After leaving nine runners on base and going 1-for-8 with runners in scoring position in Wednesday night’s 5-4 loss in 16 innings, the Reds left the bases loaded in the first inning. Todd Frazier struck out swinging on a high fastball after Lynn had walked Joey Votto, Jay Bruce and Ryan Ludwick consecutively with two outs.
Cingrani responded by retiring nine of the first 10 St. Louis batters he faced, striking out five in the process. He walked a pair in the fourth inning but he caught Shane Robinson flat-footed leading off of first base to erase one of those walks, and then got Carlos Beltran to hit into a double play to take care of the walk he gave to Matt Holliday.

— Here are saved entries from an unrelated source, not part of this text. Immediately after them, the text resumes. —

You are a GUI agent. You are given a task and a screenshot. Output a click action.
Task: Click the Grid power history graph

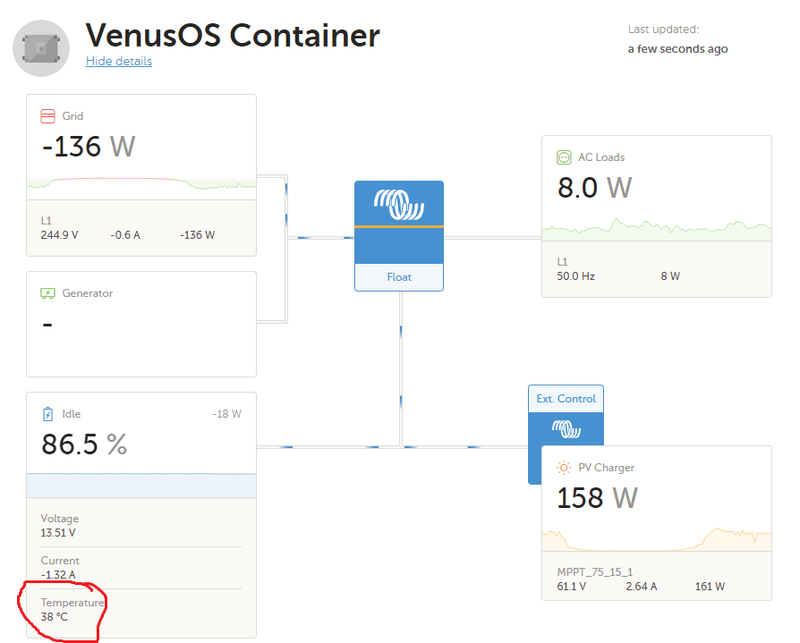point(141,185)

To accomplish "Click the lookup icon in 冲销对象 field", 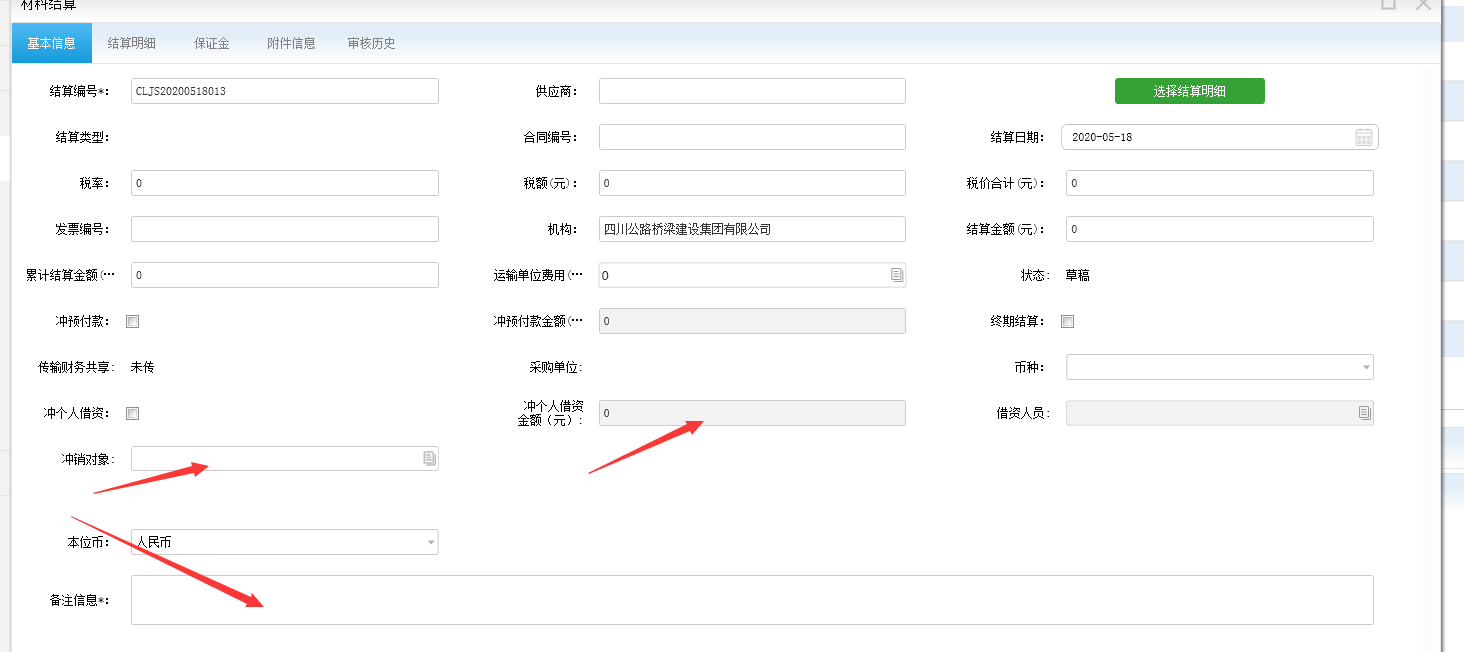I will click(x=429, y=458).
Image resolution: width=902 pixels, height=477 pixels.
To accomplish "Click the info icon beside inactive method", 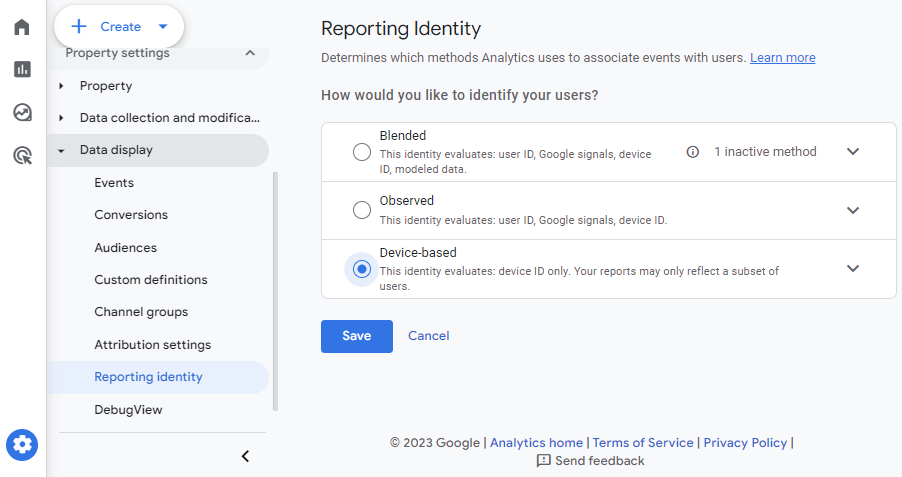I will (x=692, y=152).
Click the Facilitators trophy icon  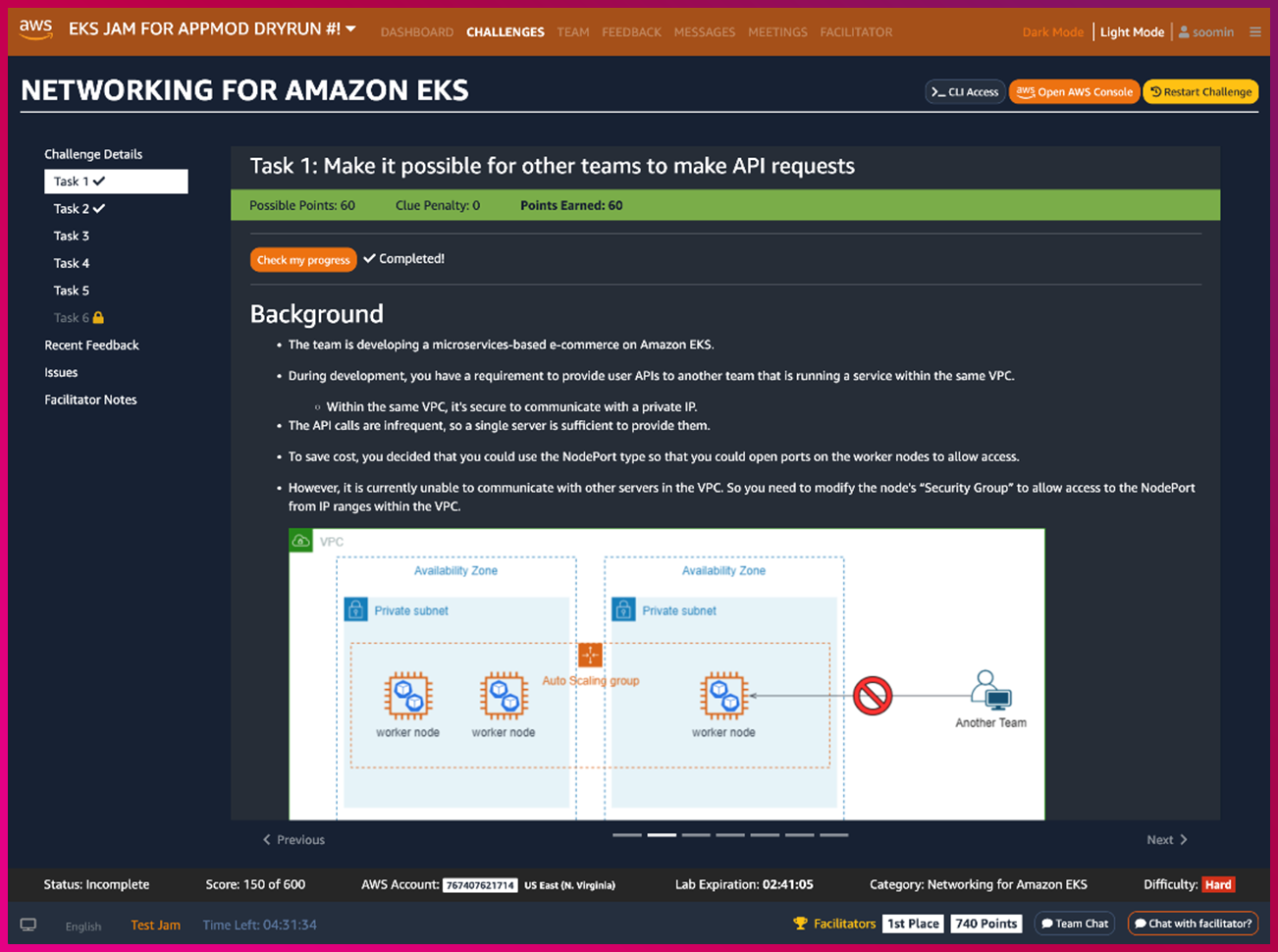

David Freese led off the fifth inning with a solo home run. Cingrani set down the next three batters.
“He’ll do anything to beat you. That’s the attitude you like, that’s the attitude he brings,” said Baker. “Every time he would get behind, or he would lose his control or his composure (catcher Ryan) Hanigan got him back into synch and he got himself back into synch.
“That was a big series right there. You try not to think about the past but that game last night still hurts. But that’s okay. A good team, that’s what they do, they bounce back. You have to be a resilient team; forget about yesterday. It didn’t let any of us sleep last night.”
Cingrani’s night ended in the sixth inning after he had thrown 79 pitches. He struck out pinch-hitter Brock Peterson to begin the inning but Matt Carpenter tripled and scored on a wild pitch to make it 4-2. Robinson singled and Holliday walked to bring Beltran up representing the potential go-ahead run. Zach Duke relieved Cingrani, threw one pitch and got Beltran to hit into a 5-4-3 double play and end the threat.
“That was the pitch of the night,” said Baker.
The Reds hit four home runs in the game – two by Frazier, one each by Bruce and Choo – but it was Cingrani who set the tone of the game for them on the mound and on the base paths.
“I felt good. I was a little tentative with my back but everything was coming off pretty good,” said Cingrani. “It’s hard to sit here for 16 days and not do anything except for a little back work. I was overly-amped when Carpenter stepped into that box (leading off game) because he’s been swinging it pretty well. It’s definitely fun.”